Not all travel days are full of beautiful views. The drive from Palo Duro to Santa Fe was plain, nothing too exciting. But that allows me to concentrate on listening to another book by Brené Brown, 'The Gift of Imperfection.' I hope some of you will get curious about me writing about her and take a listen as well. I hope you can benefit from her work as I constantly do.


Knowing the weather will be cold in Santa Fe, I'm taking an Airbnb for the week. My budget is usually $30-$40 a night for a private room and bath. So far, all my Airbnb's have worked out great. I truly don't need much.


This morning I am heading to Bandelier National Monument. It's about an hour from Santa Fe. Bandelier National Monument, and protects over 33,000 acres of rugged, but beautiful canyon and mesa country, as well as evidence of a human presence going back over 11,000 years. Petroglyphs, dwellings carved into the soft rock cliffs, and standing masonry walls pay tribute to the early days of a culture that still survives in the surrounding communities. (Copied from the website)


Now that is a beautiful ride; especially when some mountains are covered with snow caps. This is one of my favorite views! Please visit this place if you ever find yourself in the area of Santa Fe. It is unique on many levels and full of history and beautiful landscapes.


I start with exploring the main trail, the Pueblo loop. I let my imagination take me back in time. I know I would be a proud Pueblo woman. I continue to the Alcove House. Before getting to the site, there is a warning sign that you might want to turn around if you are afraid of heights. I keep reminding myself that fear is a state of mind. Most of the time, it's about confidence. So I start conversing with myself, I know I am scared of heights, but I try to convince myself that I have the strength and ability to climb those four ladders just ahead of me. I choose to push forward.


Holy cow! When I view those ladders, I rethink how much I really need or want to push forward. I know my problem is not climbing up the ladders, but more the coming down from them. I take a deep breath and start climbing. There is no way I am looking down or up. Oh wow, I made it to the top! What a beautiful view! That, for sure, was a prime location! My heart is racing, and now I need to get myself down—slow and steady, one step at a time. I cannot believe I did it!!! I am so proud of myself for pushing through and not letting fear take over. I was all by myself and no one was there to encourage me while I did it!!! My knees are shaking, and my heart is racing—what an exciting feeling!


When I returned to the visitor center, I asked for a hike recommendation. The ranger suggested the Frijolito Trail and shared a tip with me regarding a photo opportunity of the Alcove House (bottom right). Although I need to get off the path to find it, I am fine finding my way back because Alltrails is on. I am glad I make an effort to take this shot. It will remind me of the challenges and the courage I had.
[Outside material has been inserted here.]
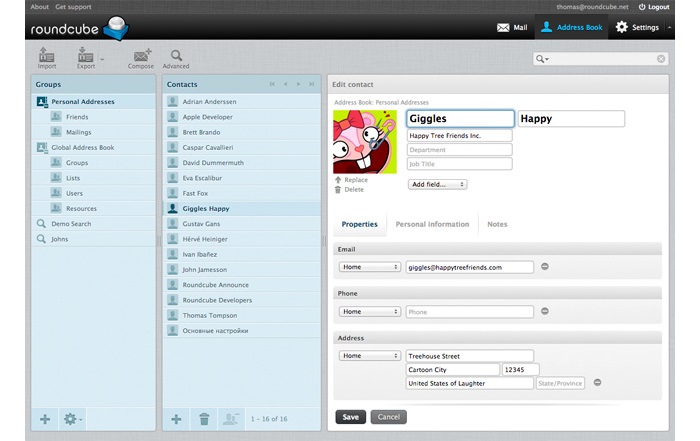700x441 pixels.
Task: Click add group plus icon
Action: click(x=45, y=420)
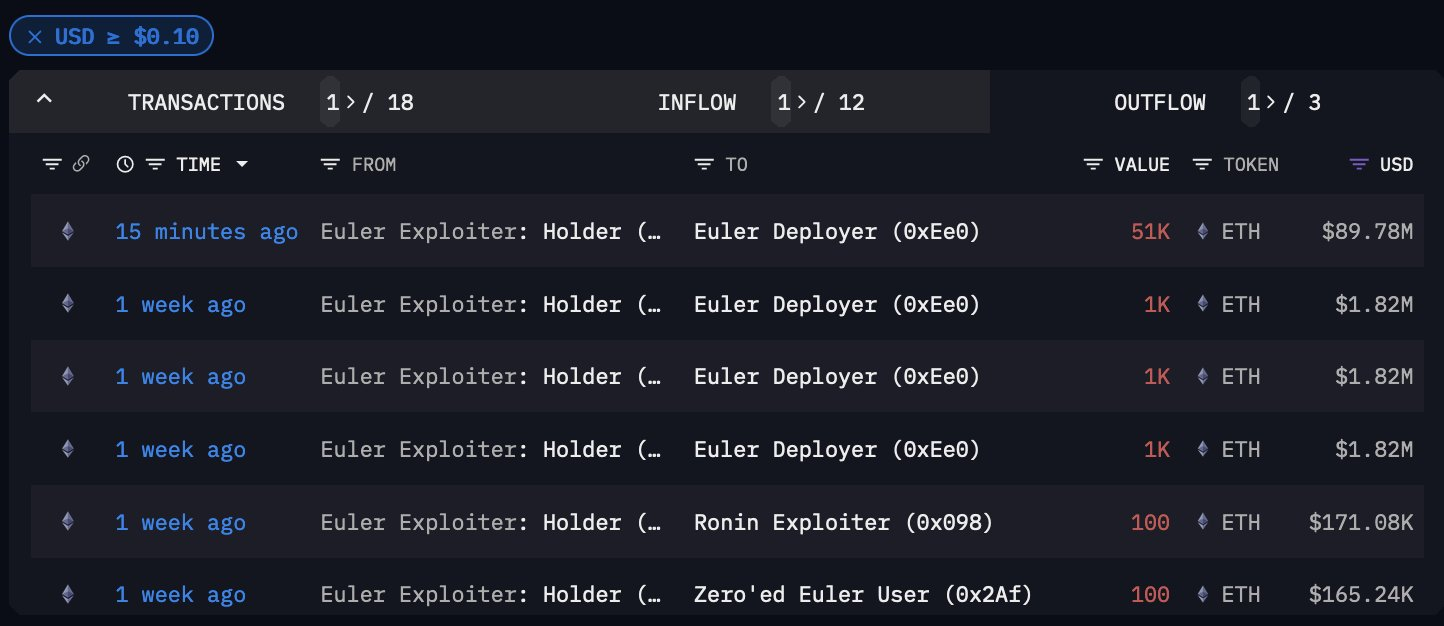Open the Ronin Exploiter (0x098) address

coord(843,522)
I was talking with a friend about how amazing it feels to feel so free in nature. From a very early age, I had this strong sense in me that I was born to be in the wild. My joyful days are camping days. I truly feel at home when I am out in nature. I said it would be nice if everyone could feel this way, and a bright light bulb lit in my brain. How amazing it would be if I could somehow create a nonprofit organization that will empower women to be on the road, travel, and experience freedom and connect with nature. My imagination goes for a run. I already see it all clearly in my mind. In my vision, I see a land surrounded by trees and mountains and yes, a lake is a must! There will be some simple cabins, treehouses, RV spots, and tent platforms. A learning center, communal dining room, art room, and much more. It will be a place for community and support and open to all ages.


Now I need to buy some lottery tickets and hope to win! I'm trying to figure out how to go about this project, and wonder if it will ever happen. If it is meant to be, it will be. In the meantime, I need to learn and earn the experience of being on the road. One thing happening on this journey is a development of a stronger belief that life unfolds itself exactly how it's supposed to be, and we need to know how to float with what is given to us.